The European Union (EU) has written to Microsoft to state its anti-competition concerns about the US giant's new operating system.
Neelie Kroes wants more information from Microsoft
EU Competition Commissioner Neelie Kroes is worried that the forthcoming Windows Vista system will not offer customers a real software choice.
Yet the letter does not mean the start of a formal inquiry, and Ms Kroes is responding to a query from Microsoft.
Microsoft had asked EU regulators to set out any Vista concerns it may have.
"We're concerned about the possibility that the next Vista operating system will include various elements which are currently available separately either from Microsoft or other companies," said EU competition spokesman Jonathan Todd.
Microsoft has delayed the main Vista launch until next year
He added that Ms Kroes and her department were highlighting Vista's integrated internet search, digital rights management and documents software as key areas of concern.

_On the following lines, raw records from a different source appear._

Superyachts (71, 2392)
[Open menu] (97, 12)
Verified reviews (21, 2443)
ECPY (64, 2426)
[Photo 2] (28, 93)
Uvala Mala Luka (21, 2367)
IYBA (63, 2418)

"We assume that Microsoft has its own interests at heart," said Mr Todd.
"It wants to launch another product without having to worry about the Commission instituting various actions under anti-trust law."
The EU's look at Vista is entirely separate from its continuing legal dispute with Microsoft over Brussels' 2004 anti-competition ruling against the US giant.
Brussels has since accused Microsoft of dragging its feet over implementing its call for the firm to open up its software systems to rivals - something Microsoft denies.
Delays mean the launch of the main consumer version of Vista will not now take place until early next year.